▶ [Exercise objective]: For each line of the data below that holds "agent", copy the line.

[Collected data entries]
────────
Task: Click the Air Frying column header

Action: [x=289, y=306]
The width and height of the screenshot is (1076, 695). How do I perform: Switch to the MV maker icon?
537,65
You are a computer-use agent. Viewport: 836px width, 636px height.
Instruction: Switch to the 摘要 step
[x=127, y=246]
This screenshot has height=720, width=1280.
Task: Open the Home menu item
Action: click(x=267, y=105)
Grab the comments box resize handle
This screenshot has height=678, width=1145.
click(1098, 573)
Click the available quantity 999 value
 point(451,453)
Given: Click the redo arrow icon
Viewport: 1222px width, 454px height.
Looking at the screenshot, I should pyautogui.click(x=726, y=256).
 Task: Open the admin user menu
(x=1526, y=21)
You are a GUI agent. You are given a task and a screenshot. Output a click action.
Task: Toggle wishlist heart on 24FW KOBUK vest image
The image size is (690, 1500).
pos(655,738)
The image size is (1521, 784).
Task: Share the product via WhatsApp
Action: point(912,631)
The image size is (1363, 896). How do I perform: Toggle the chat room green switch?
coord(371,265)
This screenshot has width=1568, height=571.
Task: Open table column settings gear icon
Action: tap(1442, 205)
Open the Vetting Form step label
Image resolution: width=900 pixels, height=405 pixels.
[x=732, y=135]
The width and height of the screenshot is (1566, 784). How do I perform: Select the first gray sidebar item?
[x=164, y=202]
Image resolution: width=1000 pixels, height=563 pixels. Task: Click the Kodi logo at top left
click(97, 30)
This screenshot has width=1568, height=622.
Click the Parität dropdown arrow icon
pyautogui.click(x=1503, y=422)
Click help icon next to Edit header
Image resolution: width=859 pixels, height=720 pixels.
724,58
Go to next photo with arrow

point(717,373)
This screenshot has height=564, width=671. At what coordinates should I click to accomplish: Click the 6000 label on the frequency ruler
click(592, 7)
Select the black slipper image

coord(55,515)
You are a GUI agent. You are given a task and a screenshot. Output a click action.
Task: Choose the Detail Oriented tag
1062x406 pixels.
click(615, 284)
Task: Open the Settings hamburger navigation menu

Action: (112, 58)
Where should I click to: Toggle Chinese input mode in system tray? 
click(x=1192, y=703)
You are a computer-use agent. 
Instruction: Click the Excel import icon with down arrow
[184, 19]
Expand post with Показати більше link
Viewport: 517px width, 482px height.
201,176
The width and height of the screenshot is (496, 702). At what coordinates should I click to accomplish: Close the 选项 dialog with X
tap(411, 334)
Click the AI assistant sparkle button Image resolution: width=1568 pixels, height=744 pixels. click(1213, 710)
────────
▶ [Your response]:
You are a computer-use agent. Viewport: 836px width, 636px height.
You are a GUI agent. You are given a task and a screenshot. Output a click action.
You are a GUI agent. You are given a task and a screenshot. Output a click action.
You are a computer-use agent. 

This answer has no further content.